-- Work instruction --
Send back the line that contains "Task: Click the" and all lines following it through the end of the data below, exactly, omitting pictures.

-- Recorded data --

%%

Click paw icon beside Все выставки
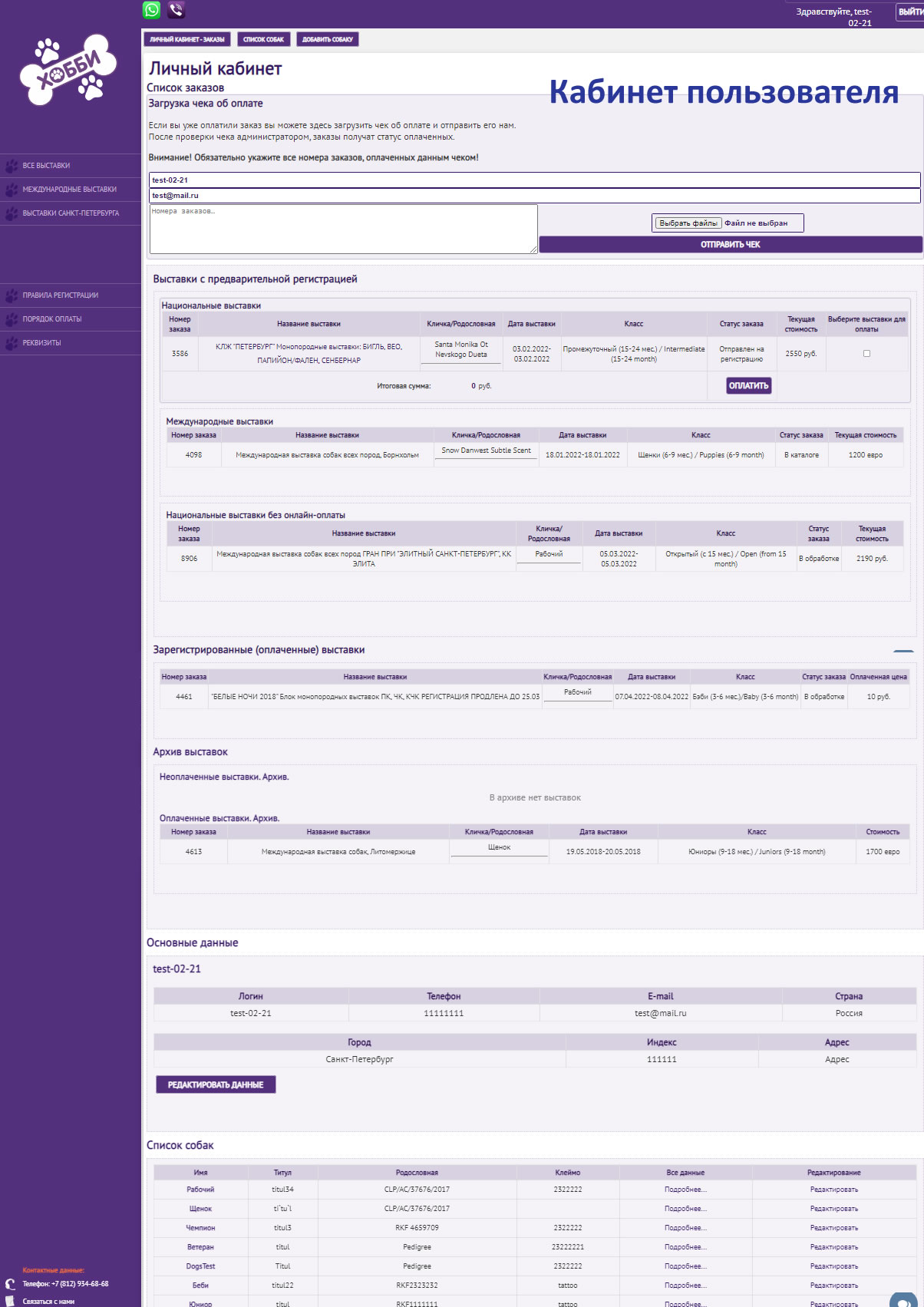The height and width of the screenshot is (1307, 924). tap(12, 166)
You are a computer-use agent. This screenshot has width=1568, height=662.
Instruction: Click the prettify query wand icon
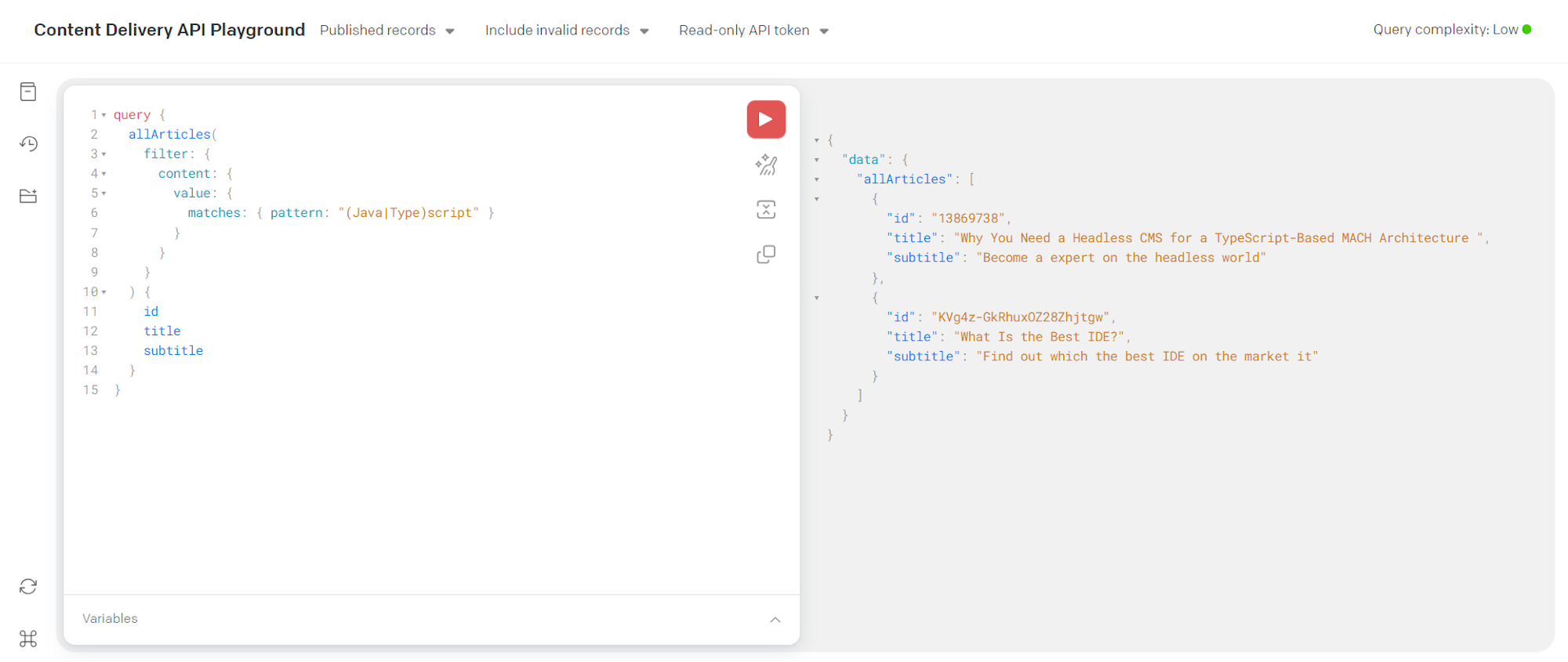[x=766, y=165]
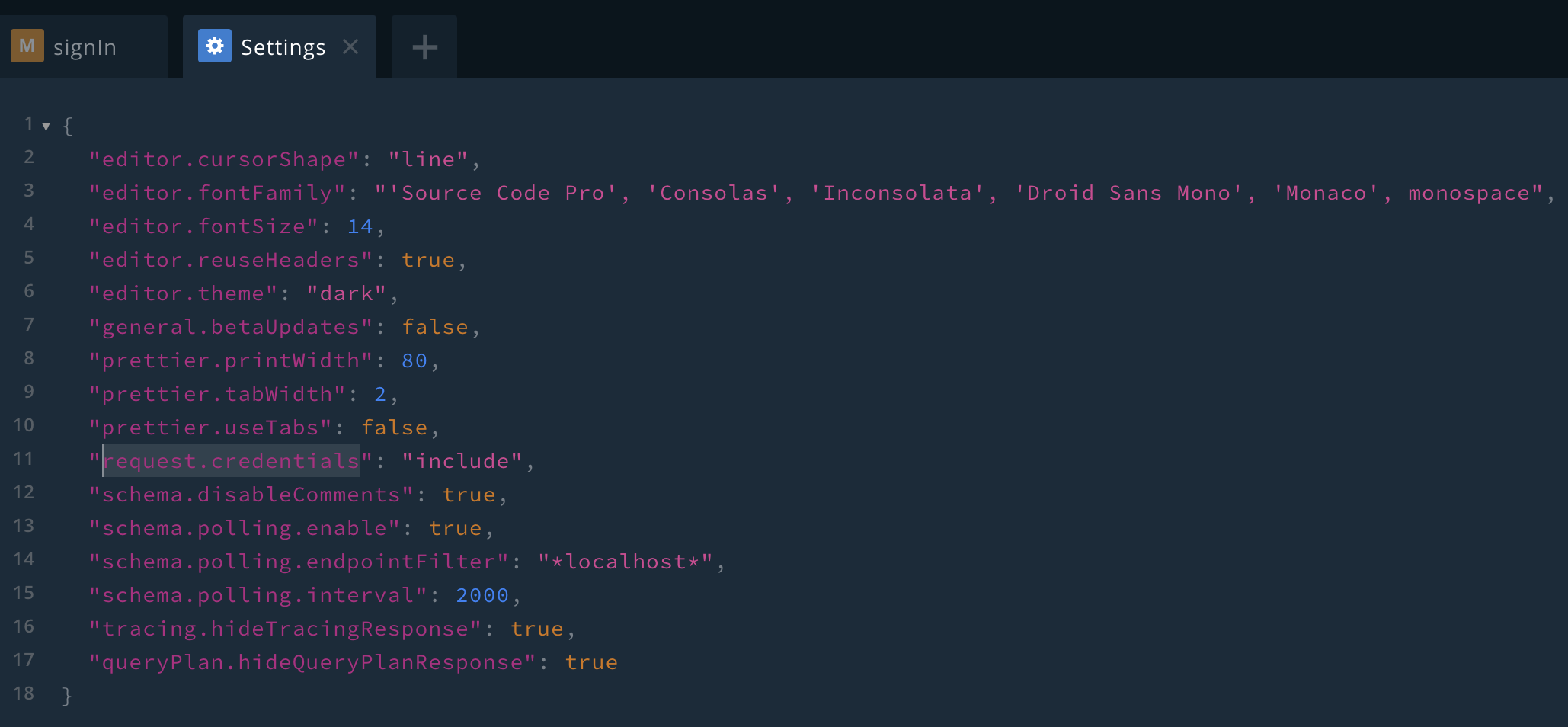Collapse the JSON object fold arrow on line 1
The width and height of the screenshot is (1568, 727).
coord(46,127)
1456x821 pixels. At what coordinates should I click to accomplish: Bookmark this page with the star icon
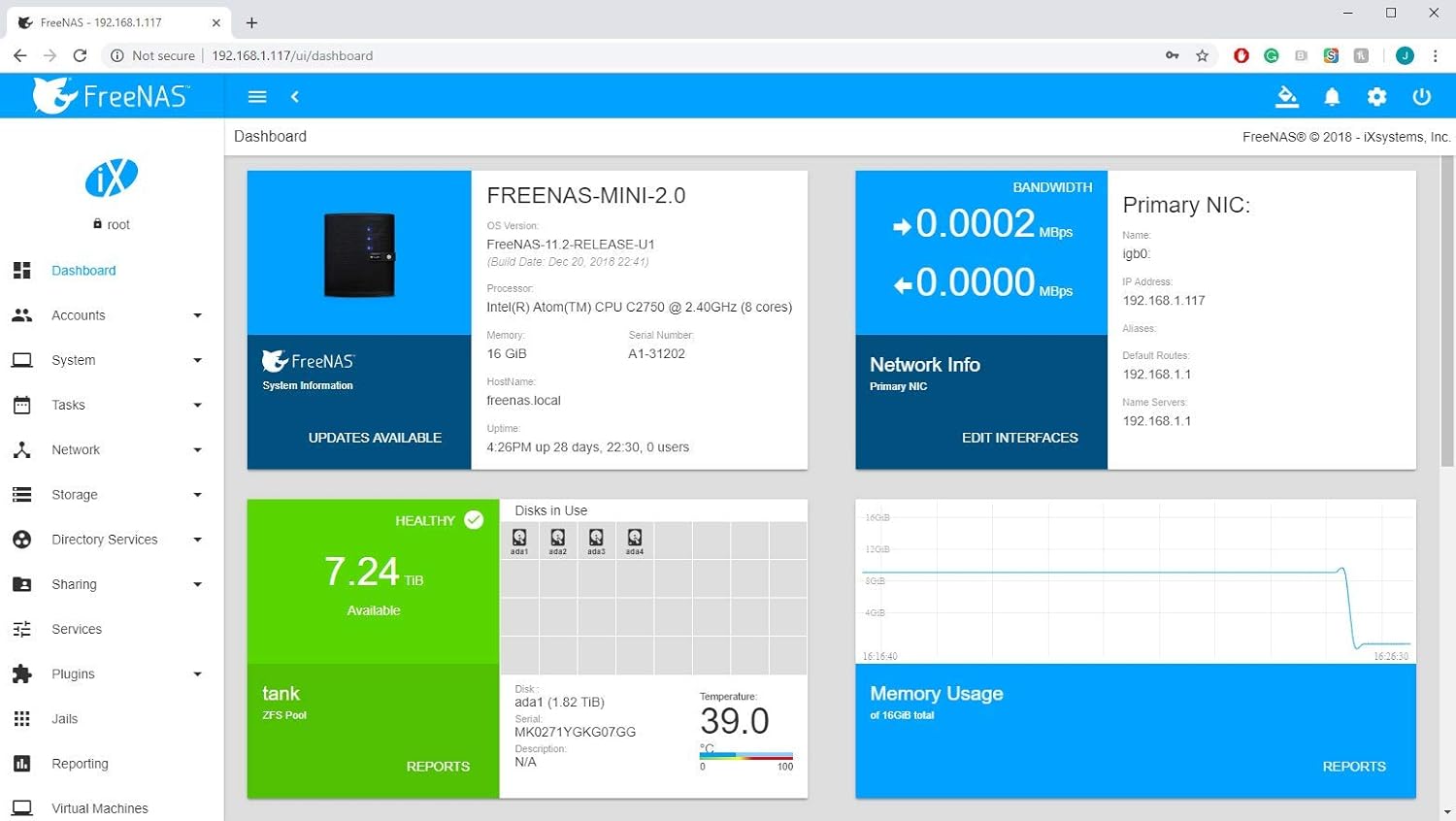(x=1202, y=55)
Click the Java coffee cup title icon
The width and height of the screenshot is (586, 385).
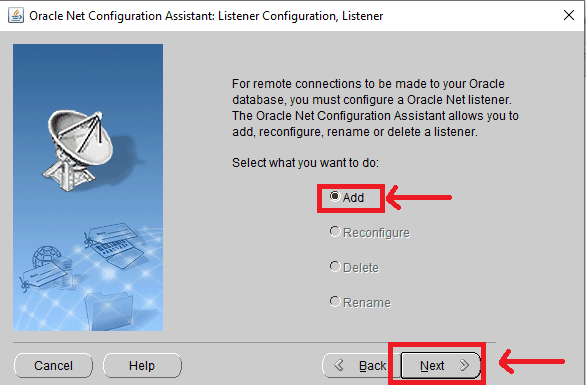pos(16,16)
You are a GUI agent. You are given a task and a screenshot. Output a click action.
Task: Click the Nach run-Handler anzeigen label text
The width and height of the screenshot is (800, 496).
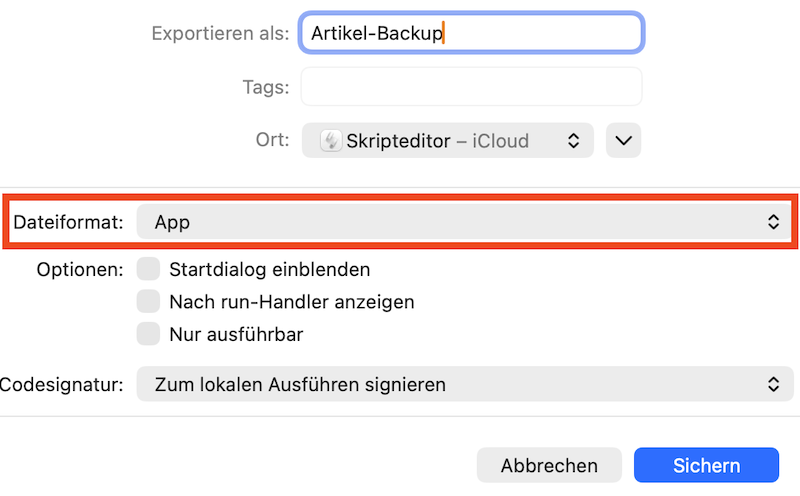pos(292,301)
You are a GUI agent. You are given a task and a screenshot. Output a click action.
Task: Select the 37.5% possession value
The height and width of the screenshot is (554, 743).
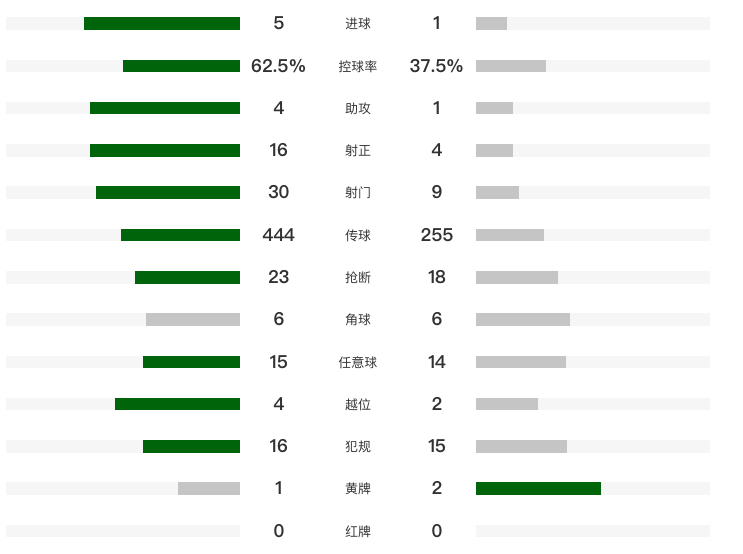point(436,66)
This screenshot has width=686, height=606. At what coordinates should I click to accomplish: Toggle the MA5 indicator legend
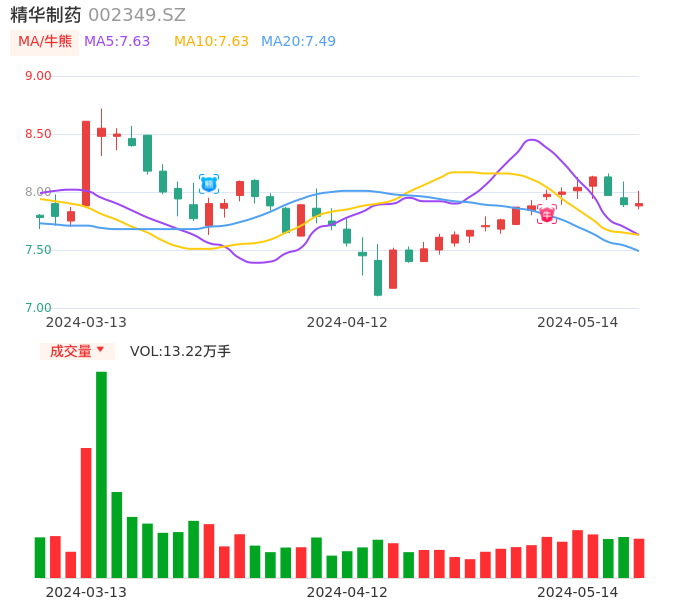[117, 41]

%%

-- Finished task --
Task: Click the Nach run-Handler anzeigen label text
The width and height of the screenshot is (800, 496).
pos(292,301)
You are a GUI agent. You are given a task and a screenshot. Output a click action.
Task: Select the 37.5% possession value
The height and width of the screenshot is (554, 743).
point(436,66)
This screenshot has width=686, height=606. At what coordinates should I click to accomplish: Toggle the MA5 indicator legend
[117, 41]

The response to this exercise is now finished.